On Tuesday, opponents of the county’s policy of housing ICE detainees at the Jerome Combs Detention Center met at a downtown Kankakee church to discuss the situation.
The two dozen participants included members of local and Chicago-area churches as well as members of Connect Kankakee, which is leading the local opposition.
“The sheriff likes to boast about how much (federal) revenue the jail gets. But they have no idea how much they spend on each detainee,” Connect member Dave Volden said at the meeting at St. Paul’s Episcopal Church.
Other members said the county lumps all the out-of-county jail revenue together, with no ledger that separates ICE detainees.
In a later interview, Sheriff Mike Downey confirmed the county combines all the out-of-county revenue in its budget, making no distinctions.
Downey has said the county makes $4.4 million in extra income per year because of its contracts with ICE and the U.S. Marshals Service, which houses federal inmates. The sheriff is careful not to call that money a profit, noting it is used for other government purposes.
The sheriff has told county board members during recent meetings that he and Connect were trying to arrange a tour of the Jerome Combs jail.
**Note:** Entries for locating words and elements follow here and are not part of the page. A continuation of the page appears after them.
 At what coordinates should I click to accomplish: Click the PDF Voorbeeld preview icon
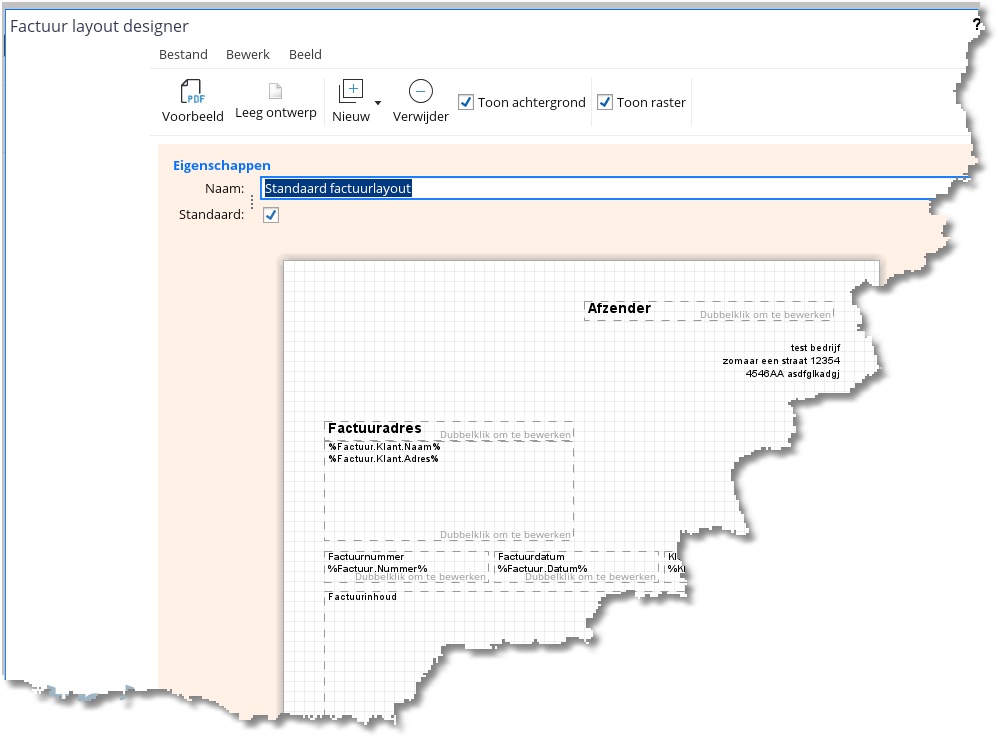[192, 92]
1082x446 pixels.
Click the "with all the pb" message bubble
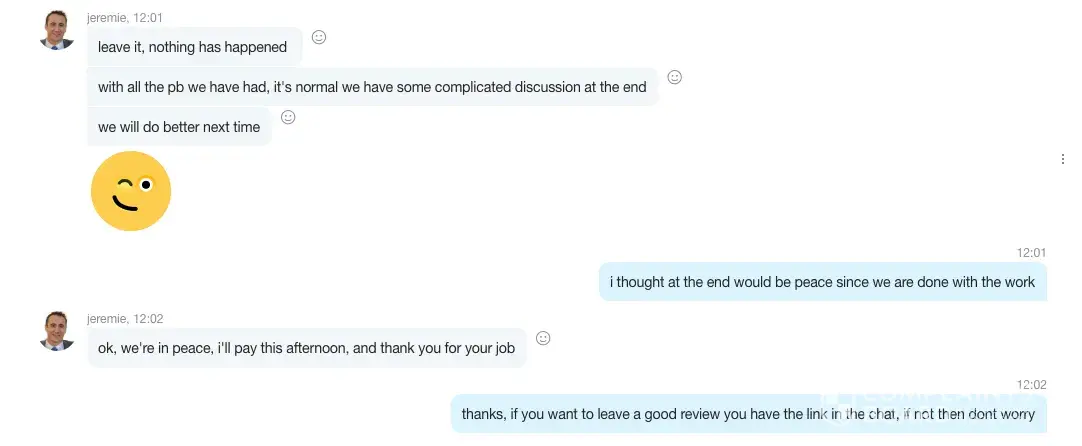click(372, 87)
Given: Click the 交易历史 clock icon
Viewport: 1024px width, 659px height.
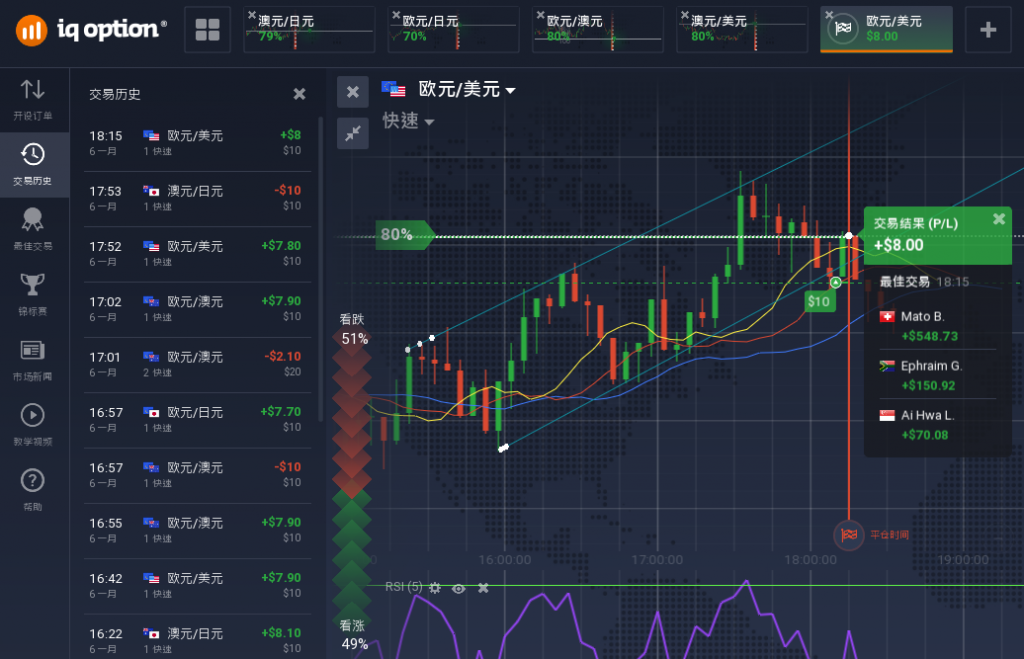Looking at the screenshot, I should tap(33, 164).
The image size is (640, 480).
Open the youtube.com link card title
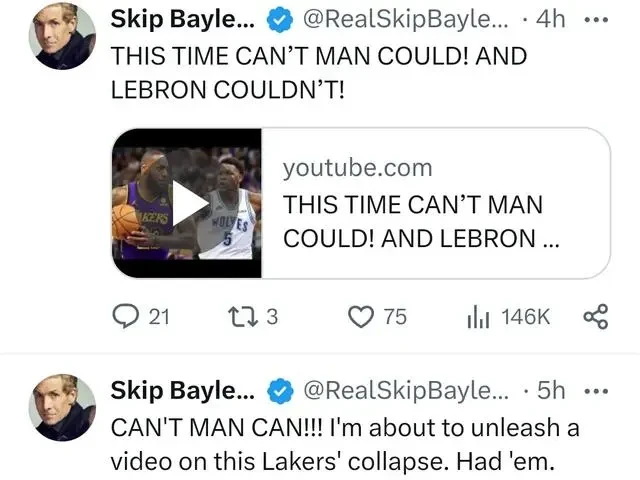pyautogui.click(x=421, y=221)
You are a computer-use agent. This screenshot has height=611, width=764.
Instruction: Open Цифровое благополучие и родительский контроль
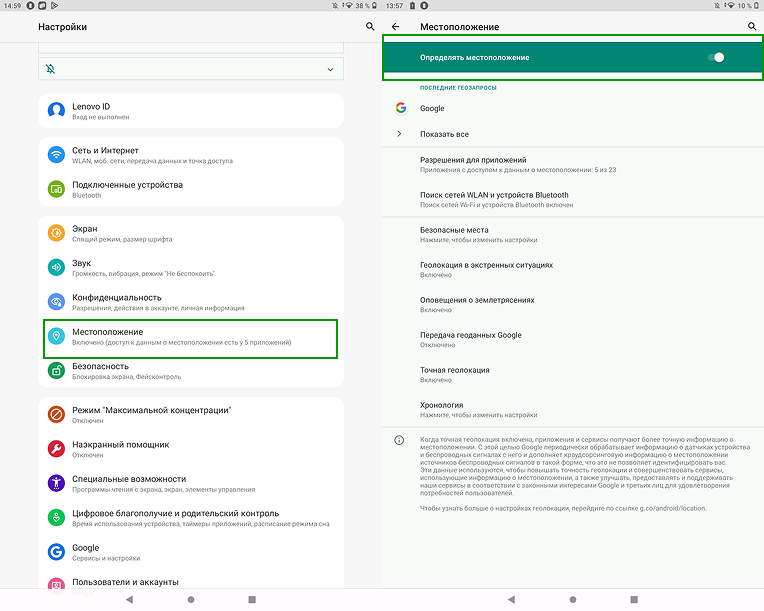pos(175,518)
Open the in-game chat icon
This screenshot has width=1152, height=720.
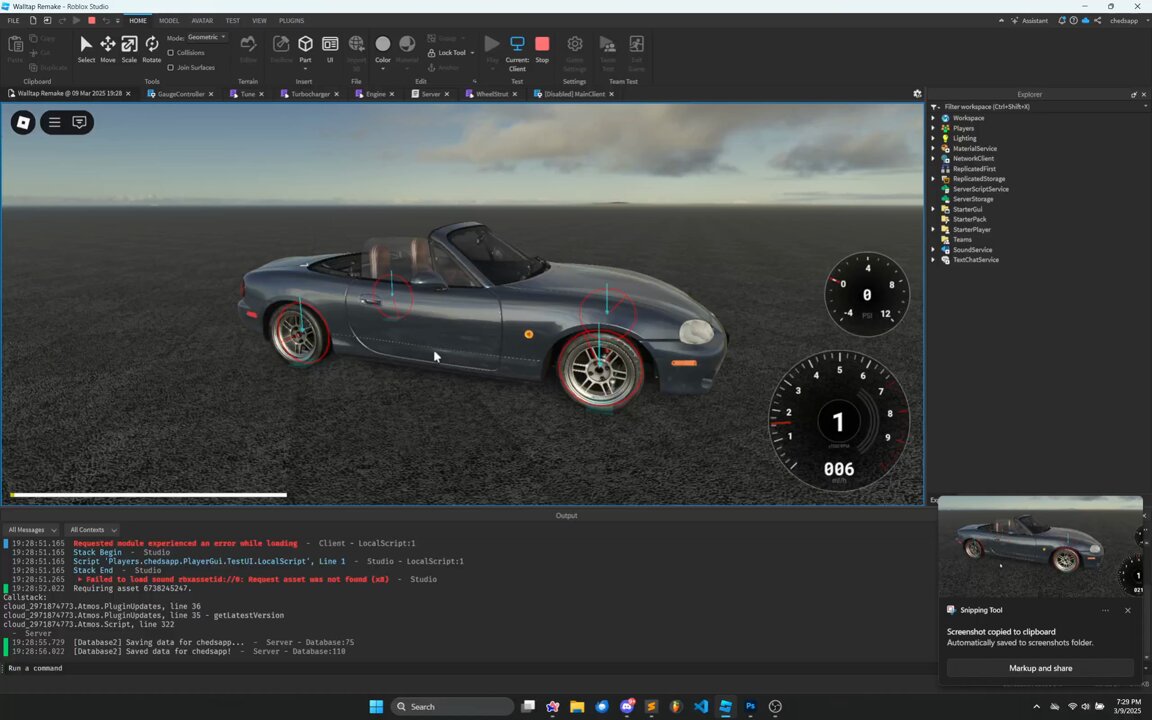pyautogui.click(x=79, y=123)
The tour recently took place, with Downey saying he didn’t want media there so that he and the group could speak freely.
Volden reported on the tour at Tuesday’s meeting.
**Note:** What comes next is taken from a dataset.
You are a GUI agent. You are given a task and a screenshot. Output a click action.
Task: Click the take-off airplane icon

“The conditions appear to be good for inmates and the people being detained,” said Volden, who also is a freelance photographer for the Daily Journal. But he said it was important to remember that inmates had no direct, physical contact with family. That is the case for all people housed in the jail.
Volden also contended the detainees lacked sunlight, but the sheriff later said the housing units in the jail have indirect sunlight from skylights, as the state requires.
At the meeting, Volden and other Connect members argued the county shouldn’t balance its books on the backs of immigrants who are being detained for minor infractions and put on the road to deportation. The detainees have been in the United States for an average of 10 years, Volden said.
Nearly all of the ICE detainees come from elsewhere, with few hailing from Kankakee County, Volden said.
Downey said Connect and its allies portray the ICE detainees in the local jail as people picked up on the street for being in the country illegally. In reality, he said, most of them have criminal backgrounds. Downey, who was away for training Tuesday, did not have exact numbers.
“(Connect’s) fight should be with Washington, not Kankakee County,” Downey said.
Despite his differences with Connect, the sheriff described the tour as “very nice and respectful.”
The 13-year-old Jerome Combs jail has 32,000 square feet of undeveloped space that still could house more inmates. The sheriff has said he would like the federal government to help pay for finishing that part of the jail.
Members of Connect oppose an expansion.
“We know of no formal initiative to expand. We know the sheriff wishes to do so,” Volden said at the meeting.
According to the sheriff’s numbers, the jail has been housing more than 150 ICE detainees on average per day, up from about 100 in March 2017.
When the participants in Tuesday’s meeting started discussing strategy, they asked a Daily Journal reporter to leave.
The Sheriff’s Department entered an agreement with ICE to house detainees in fall 2016, when Barack Obama was still president.